§ INPUT FOR THIS TASK:
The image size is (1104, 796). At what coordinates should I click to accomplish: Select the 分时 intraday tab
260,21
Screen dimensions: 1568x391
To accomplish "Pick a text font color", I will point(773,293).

==

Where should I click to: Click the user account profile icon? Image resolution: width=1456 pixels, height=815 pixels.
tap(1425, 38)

§ EXERCISE DIRECTIONS:
Update the data from the line with "The image size" to the line with "I will point(773,293)." by putting "complete" wherever "accomplish" appears, keeping everything else the same.

§ ANSWER TO THIS TASK:
The image size is (1104, 796). At what coordinates should I click to complete: Select the 分时 intraday tab
260,21
Screen dimensions: 1568x391
To complete "Pick a text font color", I will point(773,293).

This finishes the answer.